The quality of this complex power network is critical to the success of a power-gating design. Two of the most critical parameters are the IR-drop and the penalties in silicon area and routing resources. Adding 10 percent to the design's silicon area for the switch cells could result in a less competitive product or even failure in the market. . Overly conservative power routings would make a chip unroutable in a sub-90nm power-gating design where routing congestion issues are often observed.

Power gating can be implemented using cell- or cluster-based approaches or a distributed coarse-grained approach. Adding a sleep transistor to every cell that you want to turn off imposes a large area penalty, and individually gating the power of every cluster of cells creates timing issues introduced by inter-cluster voltage variation that are difficult to resolve. The coarse-grained approach implements the grid style sleep transistors which drives cells locally through shared virtual power networks (Figure 1). This approach is less sensitive to power/voltage/temperature (PVT) variation, introduces less IR-drop variation, and imposes a smaller area overhead than the cell- or cluster-based implementations. The method described in this article uses the coarse-grained approach.

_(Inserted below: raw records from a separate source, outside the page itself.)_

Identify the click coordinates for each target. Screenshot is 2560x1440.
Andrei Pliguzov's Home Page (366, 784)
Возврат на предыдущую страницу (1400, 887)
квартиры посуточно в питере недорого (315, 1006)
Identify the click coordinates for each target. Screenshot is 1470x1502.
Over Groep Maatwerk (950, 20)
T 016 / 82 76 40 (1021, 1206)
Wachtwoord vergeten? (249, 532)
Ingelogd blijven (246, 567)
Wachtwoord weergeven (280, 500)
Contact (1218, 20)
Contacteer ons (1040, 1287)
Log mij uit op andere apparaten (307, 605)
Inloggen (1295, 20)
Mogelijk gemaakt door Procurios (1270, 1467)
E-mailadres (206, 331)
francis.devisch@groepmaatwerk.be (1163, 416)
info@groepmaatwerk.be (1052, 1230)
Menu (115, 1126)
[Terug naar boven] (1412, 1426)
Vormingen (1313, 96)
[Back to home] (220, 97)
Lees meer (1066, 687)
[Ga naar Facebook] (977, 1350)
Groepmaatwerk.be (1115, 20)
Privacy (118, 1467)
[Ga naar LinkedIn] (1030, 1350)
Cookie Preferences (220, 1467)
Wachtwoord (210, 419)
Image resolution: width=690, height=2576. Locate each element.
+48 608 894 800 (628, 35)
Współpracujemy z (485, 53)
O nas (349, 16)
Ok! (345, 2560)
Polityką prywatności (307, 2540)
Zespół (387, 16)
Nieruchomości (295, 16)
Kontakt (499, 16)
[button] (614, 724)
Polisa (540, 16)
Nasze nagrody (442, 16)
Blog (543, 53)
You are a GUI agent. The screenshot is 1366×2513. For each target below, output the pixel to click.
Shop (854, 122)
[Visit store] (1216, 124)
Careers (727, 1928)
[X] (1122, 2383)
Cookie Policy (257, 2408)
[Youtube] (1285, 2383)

1. The coarse-grained approach implements the grid style sleep transistors.

The fake-via method

To achieve simultaneous optimization of the number and position of sleep transistors as well as the power network, a fake-via method is introduced to model the channel resistance of a conducting sleep transistor as well as the transistor's placement and physical connections in the synthesis of a distributed coarse-grained power-gating network. Compared to a custom-designed, script-based implementation method used in many power-gating designs, the new method has produced significantly better sleep transistor power/ground networks with 65 percent reduction in sleep transistor area and an average 14 percent IR-drop reduction.

Figure 2 shows the resistances involved in the permanent VDD network (labeled VDD), the virtual VDD (VVDD) network, and the sleep transistors (modeled as vias: Rvia). As seen in Figure 2 the network branch resistance Rwire depends on the branch segment's length, width and thickness:

Rwire = ρ * l_s / w_s

where l_s and w_s are the length and the width of a branch segment of the network, respectively, and ρ is the sheet resistance per square.

2. The network branch resistance depends on the branch segment's length, width and thickness.

The current sources at the VVDD network nodes represent the worst-case current of the cells connected to the nodes. The fake via's resistance is the channel resistance of a conducting sleep transistor whose drain and source are biased at the defined sleep transistor IR drop target. Simulations of the sleep transistor channel resistance across different Vds bias points show that the resistance is not sensitive to Vds, so a constant resistance value provides a fairly accurate model.

To calculate the necessary voltage and current values for the network, you can use nodal analysis (NA) or modified nodal analysis (MNA) to find values for the equation:

Gx = b (Eq. 1)

where G is the conductance of the matrix, x is the vector of voltages at the nodes, and b is the vector containing the current signatures of the cells at the nodes. Solving this equation gives the voltage at each node in the power network. With the node voltages, you can calculate node IR drops and branch current density.